## AVAILABLE DATA
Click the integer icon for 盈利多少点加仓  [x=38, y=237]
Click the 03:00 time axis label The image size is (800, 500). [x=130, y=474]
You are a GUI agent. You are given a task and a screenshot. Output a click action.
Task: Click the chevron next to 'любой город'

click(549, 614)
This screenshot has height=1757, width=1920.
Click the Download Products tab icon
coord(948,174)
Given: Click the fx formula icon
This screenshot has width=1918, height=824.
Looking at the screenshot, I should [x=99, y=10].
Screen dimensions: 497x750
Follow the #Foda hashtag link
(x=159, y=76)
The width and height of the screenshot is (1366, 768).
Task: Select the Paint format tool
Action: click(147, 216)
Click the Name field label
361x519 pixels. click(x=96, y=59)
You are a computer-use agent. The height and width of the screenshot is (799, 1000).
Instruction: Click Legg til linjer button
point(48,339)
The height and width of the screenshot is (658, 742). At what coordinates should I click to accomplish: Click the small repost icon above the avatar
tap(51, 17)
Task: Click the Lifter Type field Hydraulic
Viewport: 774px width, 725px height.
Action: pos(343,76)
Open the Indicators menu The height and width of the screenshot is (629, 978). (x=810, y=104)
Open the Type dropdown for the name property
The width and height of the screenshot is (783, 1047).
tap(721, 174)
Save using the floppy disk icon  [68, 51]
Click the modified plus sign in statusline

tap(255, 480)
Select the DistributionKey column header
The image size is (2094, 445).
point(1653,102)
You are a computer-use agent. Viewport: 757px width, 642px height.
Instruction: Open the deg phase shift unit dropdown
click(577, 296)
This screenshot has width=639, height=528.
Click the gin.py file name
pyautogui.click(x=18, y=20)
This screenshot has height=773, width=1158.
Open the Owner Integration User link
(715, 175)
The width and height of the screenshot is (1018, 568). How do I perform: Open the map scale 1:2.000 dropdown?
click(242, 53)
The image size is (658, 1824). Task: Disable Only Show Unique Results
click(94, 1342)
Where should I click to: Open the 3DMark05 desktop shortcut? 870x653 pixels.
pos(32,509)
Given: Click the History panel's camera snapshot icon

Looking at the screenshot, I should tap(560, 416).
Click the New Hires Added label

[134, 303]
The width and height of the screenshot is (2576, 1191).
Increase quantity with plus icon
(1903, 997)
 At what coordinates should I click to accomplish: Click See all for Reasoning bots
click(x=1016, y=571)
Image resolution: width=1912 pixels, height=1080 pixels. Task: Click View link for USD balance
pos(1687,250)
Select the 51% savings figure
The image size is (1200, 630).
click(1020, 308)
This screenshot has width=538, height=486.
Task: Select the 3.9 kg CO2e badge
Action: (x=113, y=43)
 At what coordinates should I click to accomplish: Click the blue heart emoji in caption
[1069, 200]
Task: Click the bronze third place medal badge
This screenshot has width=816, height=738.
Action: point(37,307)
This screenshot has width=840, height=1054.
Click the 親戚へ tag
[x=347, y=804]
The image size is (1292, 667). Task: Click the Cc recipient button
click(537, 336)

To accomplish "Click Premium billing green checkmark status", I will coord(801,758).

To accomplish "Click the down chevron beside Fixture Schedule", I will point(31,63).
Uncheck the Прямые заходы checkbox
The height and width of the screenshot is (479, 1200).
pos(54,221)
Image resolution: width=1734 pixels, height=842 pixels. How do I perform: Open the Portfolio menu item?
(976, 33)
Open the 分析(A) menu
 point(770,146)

## EXERCISE DIRECTIONS
What's wanted here is every record, retyped exactly as shown above.

## YOUR SOLUTION
Click the integer icon for 盈利多少点加仓  [x=38, y=237]
Click the 03:00 time axis label The image size is (800, 500). [x=130, y=474]
You are a GUI agent. You are given a task and a screenshot. Output a click action.
Task: Click the chevron next to 'любой город'

click(549, 614)
This screenshot has height=1757, width=1920.
Click the Download Products tab icon
coord(948,174)
Given: Click the fx formula icon
This screenshot has width=1918, height=824.
Looking at the screenshot, I should [x=99, y=10].
Screen dimensions: 497x750
Follow the #Foda hashtag link
(x=159, y=76)
The width and height of the screenshot is (1366, 768).
Task: Select the Paint format tool
Action: click(147, 216)
Click the Name field label
361x519 pixels. click(x=96, y=59)
You are a computer-use agent. The height and width of the screenshot is (799, 1000).
Instruction: Click Legg til linjer button
point(48,339)
The height and width of the screenshot is (658, 742). At what coordinates should I click to accomplish: Click the small repost icon above the avatar
tap(51, 17)
Task: Click the Lifter Type field Hydraulic
Viewport: 774px width, 725px height.
Action: pos(343,76)
Open the Indicators menu The height and width of the screenshot is (629, 978). (x=810, y=104)
Open the Type dropdown for the name property
The width and height of the screenshot is (783, 1047).
tap(721, 174)
Save using the floppy disk icon  [68, 51]
Click the modified plus sign in statusline

tap(255, 480)
Select the DistributionKey column header
The image size is (2094, 445).
point(1653,102)
You are a computer-use agent. Viewport: 757px width, 642px height.
Instruction: Open the deg phase shift unit dropdown
click(577, 296)
This screenshot has width=639, height=528.
Click the gin.py file name
pyautogui.click(x=18, y=20)
This screenshot has height=773, width=1158.
Open the Owner Integration User link
(715, 175)
The width and height of the screenshot is (1018, 568). How do I perform: Open the map scale 1:2.000 dropdown?
click(242, 53)
The image size is (658, 1824). Task: Disable Only Show Unique Results
click(94, 1342)
Where should I click to: Open the 3DMark05 desktop shortcut? 870x653 pixels.
pos(32,509)
Given: Click the History panel's camera snapshot icon

Looking at the screenshot, I should tap(560, 416).
Click the New Hires Added label

[134, 303]
The width and height of the screenshot is (2576, 1191).
Increase quantity with plus icon
(1903, 997)
 At what coordinates should I click to accomplish: Click See all for Reasoning bots
click(x=1016, y=571)
Image resolution: width=1912 pixels, height=1080 pixels. Task: Click View link for USD balance
pos(1687,250)
Select the 51% savings figure
The image size is (1200, 630).
click(1020, 308)
This screenshot has width=538, height=486.
Task: Select the 3.9 kg CO2e badge
Action: (x=113, y=43)
 At what coordinates should I click to accomplish: Click the blue heart emoji in caption
[1069, 200]
Task: Click the bronze third place medal badge
This screenshot has width=816, height=738.
Action: point(37,307)
This screenshot has width=840, height=1054.
Click the 親戚へ tag
[x=347, y=804]
The image size is (1292, 667). Task: Click the Cc recipient button
click(537, 336)

To accomplish "Click Premium billing green checkmark status", I will coord(801,758).

To accomplish "Click the down chevron beside Fixture Schedule", I will point(31,63).
Uncheck the Прямые заходы checkbox
The height and width of the screenshot is (479, 1200).
pos(54,221)
Image resolution: width=1734 pixels, height=842 pixels. How do I perform: Open the Portfolio menu item?
(976, 33)
Open the 分析(A) menu
 point(770,146)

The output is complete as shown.